A parvis or parvise is the open space in front of and around a cathedral or church, especially when surrounded by either colonnades or porticoes, as at St. Peter's Basilica in Rome. It is thus a church-specific type of forecourt, front yard or apron.

Etymology
The term derives via Old French from the Latin paradisus meaning "paradise". This in turn came via Ancient Greek from the Indo-European Aryan languages of  ancient Iran, where it meant a walled enclosure or garden precinct with heavenly flowers planted by the Clercs (Clerics).

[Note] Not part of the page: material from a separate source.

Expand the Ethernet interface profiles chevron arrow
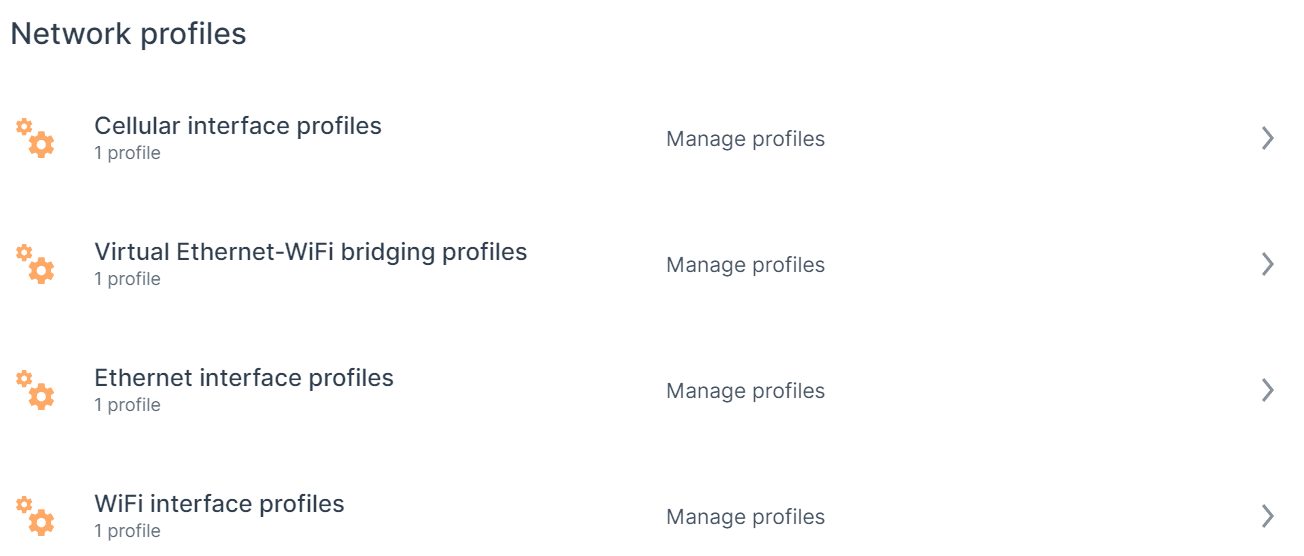This screenshot has height=556, width=1304. coord(1268,390)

Parvis of St Paul's Cathedral
In London in the Middle Ages the  Serjeants-at-law practised at the parvis of St Paul's Cathedral, where clients could seek their counsel. In the 14th century Geoffrey Chaucer referred to "A sergeant of the laws ware and wise/ That often hadde yben at the paruis...". Later, ecclesiastical courts developed at Doctors' Commons on the same site.

Late English use

In England the term was much later used to mean a room over the porch of a church. The architectural historians John Fleming, Hugh Honour and Nikolaus Pevsner, and the theologians  Frank Cross and Elizabeth Livingstone all say this usage is wrong. The Oxford English Dictionary records this use as being "historical", and current in the middle of the 19th century. It may stem from an earlier misuse in F. Blomefield's book Norfolk, published in 1744.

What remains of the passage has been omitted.